Summary quality reports, feedback and best practice advice he did not need. He also loved pointing out that he wasn't being adequately reimbursed to deal with administrative hassles, many national Clinical Guidelines were based on faulty research, his patients were not "average," and his duty to his patients was to "first do no harm." He believed in patient education but resented administrators' meddling.
The medical directors weren't about to use a "stick" and "de"credential Dr. Smith and kick him out of the network. The "carrot" financial P4P incentives they offered for quality measures were modest and comprised a only a small percentage of the physician's income. They. Were. Stuck.
Enter the Affordable Care Act's Patient Centered Outcomes Research Institute (PCORI). Writing in the latest issue of Health Affairs, RAND researchers Justin Timble, Eric Schneider, Kristin Van Busum and Steven Fox reassure frustrated medical directors everywhere that PCORI will come to their rescue by ushering in a new dawn of clinical trial research. The studies will be so good that Dr. Smith will change his passive-aggressive ways.
Dr. Timble et al point out that the reluctance of physicians like Dr. Smith to change their clinical practice is not surprising. Payment mechanisms incent questionable treatments, much of the published medical science is riddled with ambiguities, even expert scientists succumb to a host of biases when they interpret study results and doctors are more interested in avoiding the risky downsides versus the upside benefit of new medical advances. Last but not least, clinic-based electronic record decision support never fails to disappoint.
Fortunately, says these RAND authors, the PCORI is on it. Its sponsored research will transparently solicit stakeholder input and investigate all meaningful outcomes, including side effects. When this high octane knowledge is combined with a dollop of rigorous guideline development, more gigabytes of information tech decision support and the luster of Obamacare's payment reforms, uncooperative Dr. Smith will be transformed into compliant Dr. Smith.

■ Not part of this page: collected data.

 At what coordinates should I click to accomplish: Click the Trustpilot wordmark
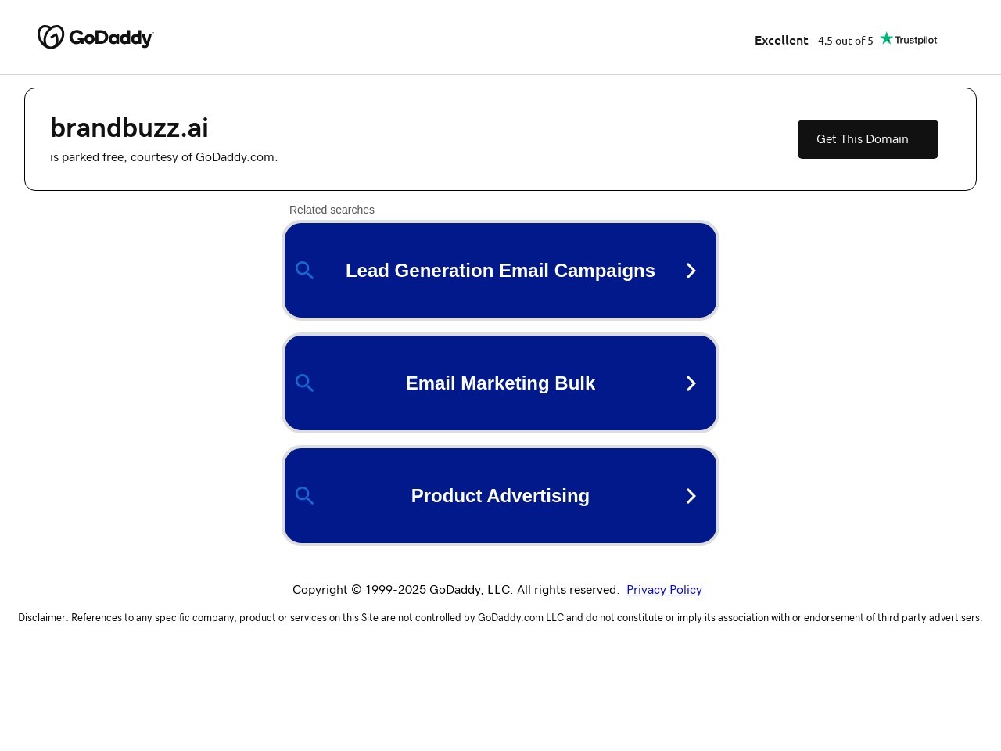tap(915, 40)
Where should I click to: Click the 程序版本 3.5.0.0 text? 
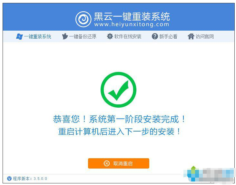coord(30,179)
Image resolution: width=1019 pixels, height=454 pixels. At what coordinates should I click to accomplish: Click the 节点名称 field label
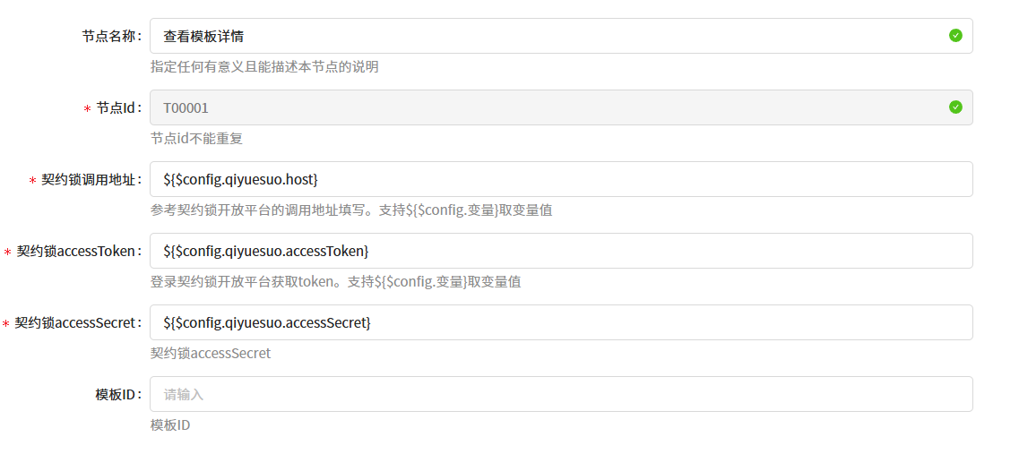[109, 36]
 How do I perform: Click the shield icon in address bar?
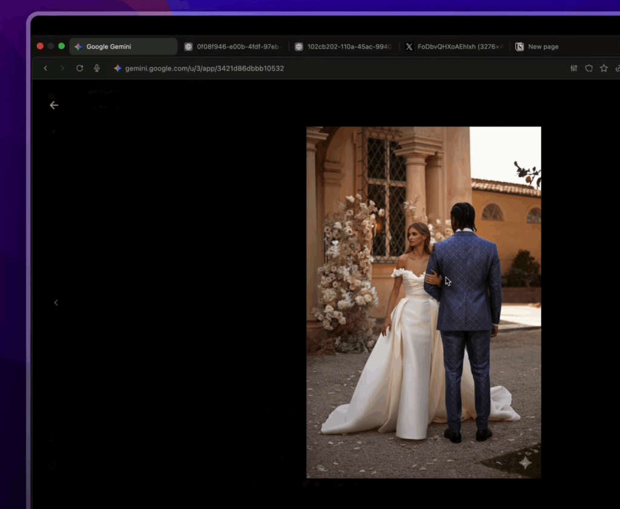pyautogui.click(x=589, y=68)
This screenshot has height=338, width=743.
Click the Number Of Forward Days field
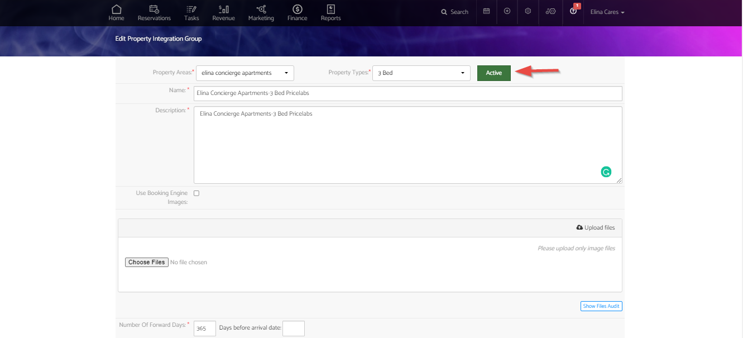[204, 329]
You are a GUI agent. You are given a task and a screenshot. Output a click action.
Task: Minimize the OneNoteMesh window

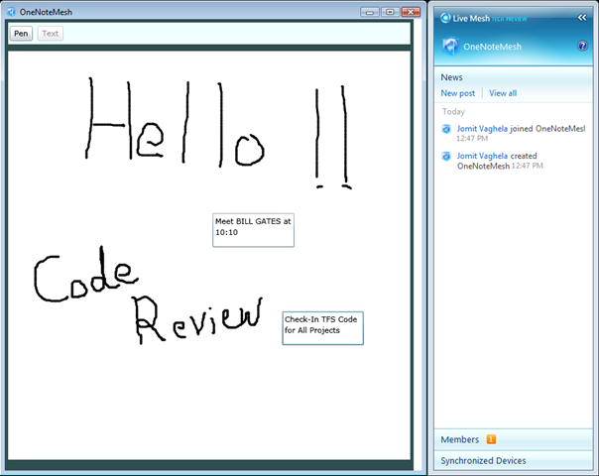369,12
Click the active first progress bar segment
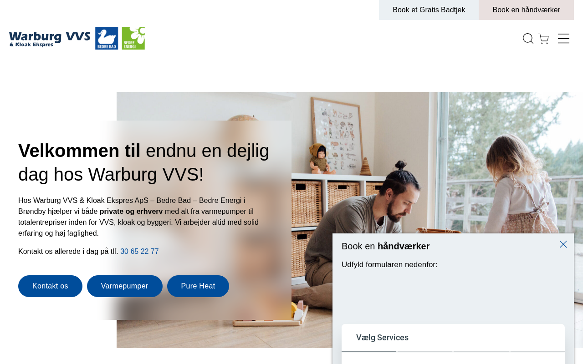Screen dimensions: 583x364 (x=369, y=351)
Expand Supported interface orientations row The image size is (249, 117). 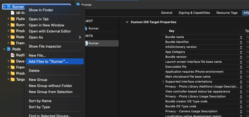coord(163,81)
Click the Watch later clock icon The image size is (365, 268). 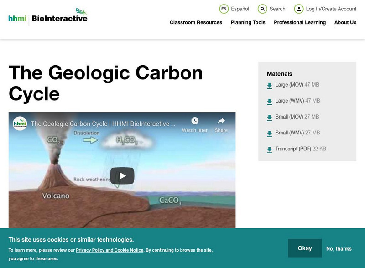[x=194, y=120]
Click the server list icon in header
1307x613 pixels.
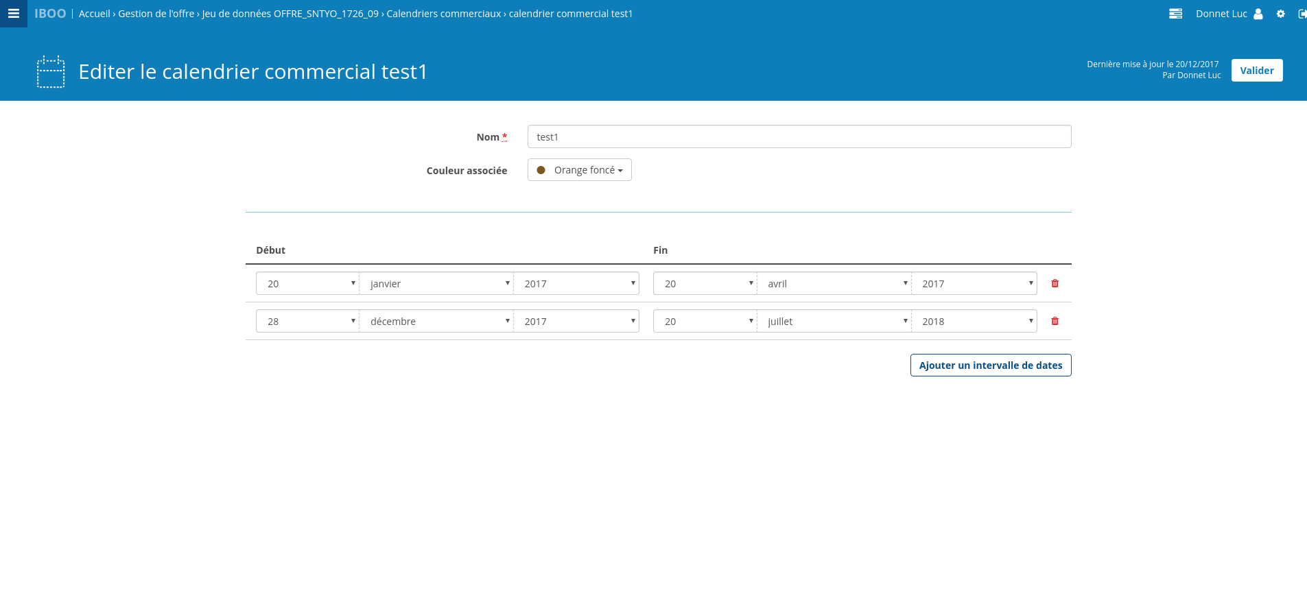click(x=1175, y=14)
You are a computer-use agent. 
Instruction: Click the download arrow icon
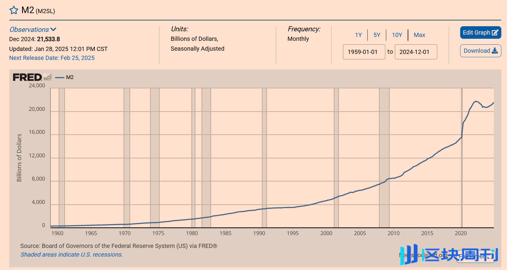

Sounds good, but the DMCB doubts that sprinkling PCORI pixie dust on docs is the cure to what ails the health care system. In its estimation, the RAND authors and the editors of Health Affairs are only telling half the story.
The DMCB to the rescue.
Despite the authors' enthusiasm, PCORI's well-meaning stakeholders will have to make real-world compromises on study scope, data collection and completeness. Their research methods and findings will never be completely immunized against healthy skepticism. And while RAND scientists and the readers of Health Affairs are professionally invested in PCORI, how well it competes for the attention of practicing docs like Dr. Smith remains to be seen.
Financial carrots and sticks can be used to change physician behavior, but Dr. Smith will ultimately stay in the driver's seat thanks to a) a looming physician shortage and b) the prospect that total physician reimbursement will go down, leaving no room for incentives. While integrated delivery systems, accountable care organizations and physician-hospital alliances may (or maybe not) wring some dollars out of PCORI-based efficiency and quality studies, it remains to be seen how these big capital-intense organizations will share any precious leftover dollars with their docs.

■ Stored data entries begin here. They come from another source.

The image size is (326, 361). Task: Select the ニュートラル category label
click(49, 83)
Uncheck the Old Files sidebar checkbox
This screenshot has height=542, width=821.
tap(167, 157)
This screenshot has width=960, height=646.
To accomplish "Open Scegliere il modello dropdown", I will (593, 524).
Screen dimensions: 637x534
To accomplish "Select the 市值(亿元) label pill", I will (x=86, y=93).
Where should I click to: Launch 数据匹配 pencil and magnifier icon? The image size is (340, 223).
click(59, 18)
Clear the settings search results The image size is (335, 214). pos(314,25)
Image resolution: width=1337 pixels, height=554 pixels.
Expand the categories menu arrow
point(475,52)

The population health management (PHM) service community has a better answer.
While high quality research conducted under the supervision of an expert professional class has its place, they know it's ultimately up to the informed patient to make decision. A considerable body of research, much of which would pass PCORI muster, has shown that shared decision making using a personal physician's advice is remarkably adept at reconciling imperfect research with patient values and preferences. This, in turn, increases quality and reduces unnecessary costs.
The DMCB has seen countless physicians like Dr. Smith welcome the help of team-based nurses who can help his patients. He may call it "education," but they're engaging patients in science based decision-making and taking a lot of work off of Dr. Smith's hands.